- Wealth PMS (50L+)
The Government has, in its attempt to control gold imports, increased duty on Gold imports to 8%. All this does is increases the price of Gold in rupees, giving people like me who are long on Gold an even bigger reason to buy gold. Remember, Gold is not a consumption good, it is an investment – and if you want to stop a bubble in it, you do not increase its price.
In April 2013, when there was a Gold “Crash” in the world markets, India promptly doubled Gold imports – in fact, they were up by 138%.
The RBI has been getting in on the act too. They have recently tried to reduce the leverage in Gold imports, by making it possible to import only against 100% payment, versus giving credit on a “consignment” that was the norm earlier. Importers who would use the credit period to sell the gold and then pay off the banks will now have to front-end their payments or pretend to import something else such as diamonds and push through Gold instead. While this move will constrain gold imports, it may also help protect against defaults in the jewellery industry like the 7,000 crore Winsome Diamond default
The Rupee-USD rate is nearly at Rs. 57 today (and has crossed it intraday).
The all time high is 57.21, breaking which would make things very complicated. A rising dollar makes loans in dollars (that many corporates have taken) dearer to return. It increases inflation since it will hurt the price of crude, which is our biggest import. And that of gold.
However, we have to understand that Gold isn’t the problem. India is the world’s biggest importer of gold, and this has been the situation for a very long time.
Indians trust gold, they give it to their children in weddings, they think of it as financial security. While some of it is steeped in tradition, the feeling of gold-as-secure is also from the fundamental quality of Gold – as something that has limited supply, can be carried around and broken down into smaller quantities (great for use as a currency, versus say real estate), and won’t depreciate over time. And then, it’s one of those things that people love to have as jewellery and flaunt it.
Then why isn’t gold popular in the rest of the world similarly? India has seen way too much inflation, and distrusts the banking system. The inflation is because of many factors, but the biggest one in my opinion is that the RBI prints too much money. We have printed money to the extent of 15% per year, since 1997.
When you see paper currency devaluing itself so much, and visibly so with inflation, you will surely cut your dependence on it.
Attempting to curb this demand which is “structural” through duty hikes or leverage cuts is not going to help.
1) Fix the money supply growth problem. Bring inflation down to zero or negative and shore up the rupee by selling dollars (we shouldn’t have this many dollars on the RBI balance sheet). Soak up liquidity. This will cause a recession. And that’s okay because where we’re going today, we will see a huge depression instead.
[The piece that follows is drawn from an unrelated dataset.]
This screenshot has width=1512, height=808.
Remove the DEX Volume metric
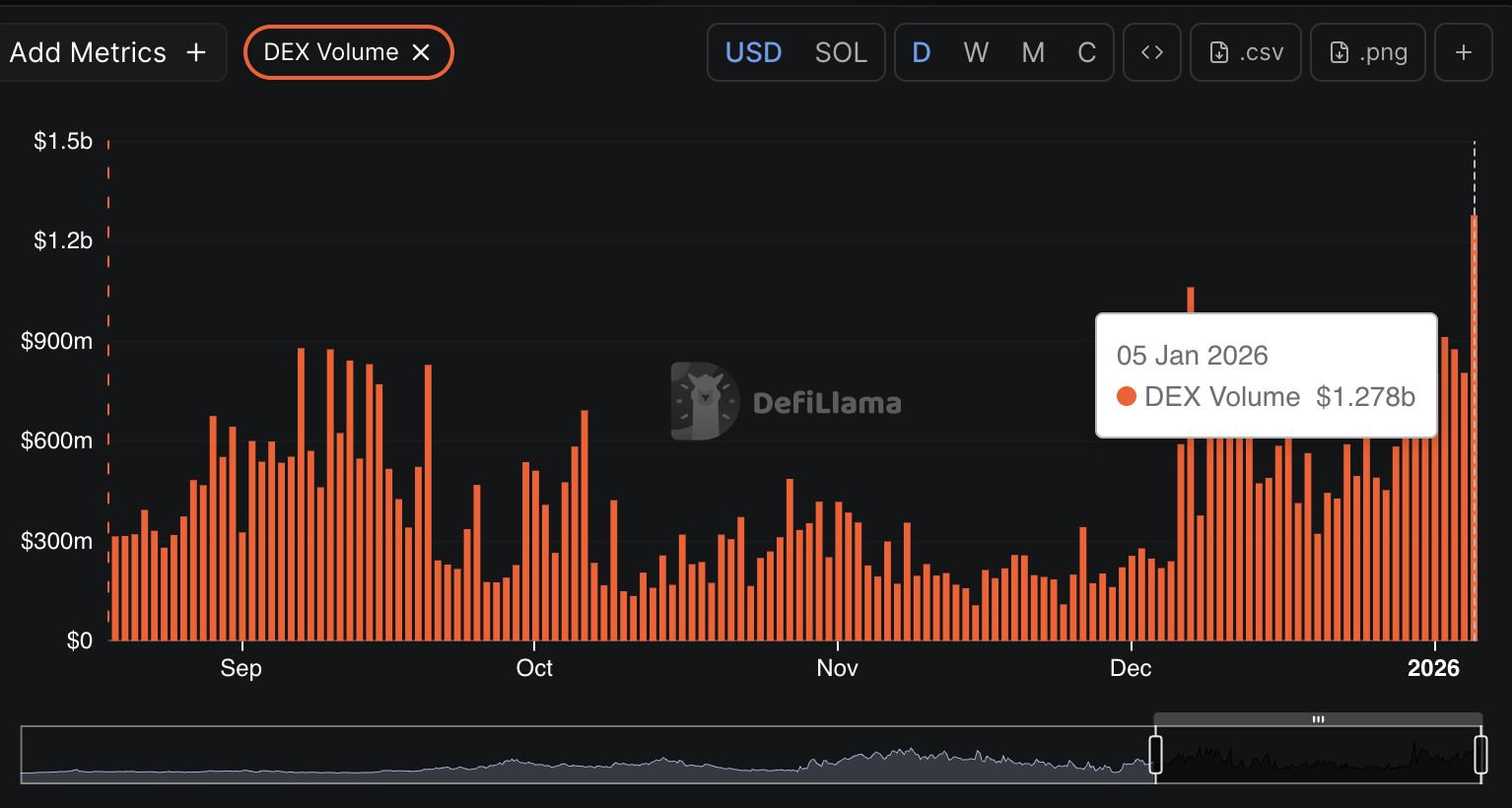[421, 52]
2) Help India become competitive. This means you have to “give” resources to the private sector for free or cheap. Like 3G airwaves. Like radio spectrum. Like making export procedural hassles next to zero, including at ports. Like fixing our roads and ports, making most airports private. To raise funds to do so, we should sell all public holding in banks, infra companies like BHEL and ONGC, even at low prices.
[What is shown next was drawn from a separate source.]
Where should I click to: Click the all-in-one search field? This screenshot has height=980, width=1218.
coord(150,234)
India doesn’t need just competitive exports – we need Indian companies to compete with foreign players better, even within India.
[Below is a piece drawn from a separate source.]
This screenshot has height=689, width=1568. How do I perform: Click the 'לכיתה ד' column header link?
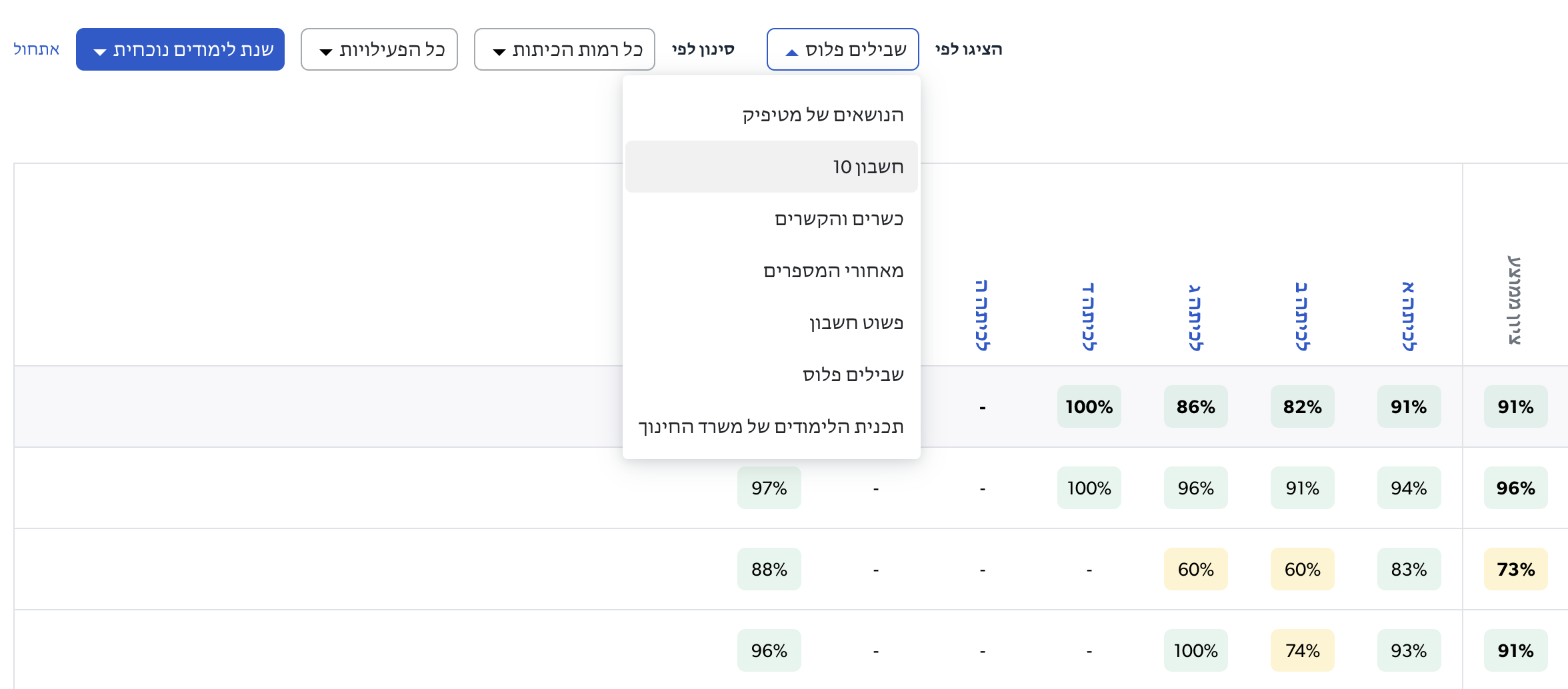coord(1088,316)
(Do not do stupid things like make exports tax free. If you want to reduce taxes reduce it on all companies, not just exports.)
3) Increase the financial strength of the rupee. Let foreigners buy our debt. And equity. Let there be free trade of the rupee. Attempt to buy oil in rupees and persuade oil rich nations in the gulf to keep rupees on their balance sheet.
This is a 10 year solution, but we have elections next year, so none of this will happen, unfortunately. In the interim, I would bet on gold to strengthen (in rupees) and the rupee to weaken. We could quite as easily go to 60.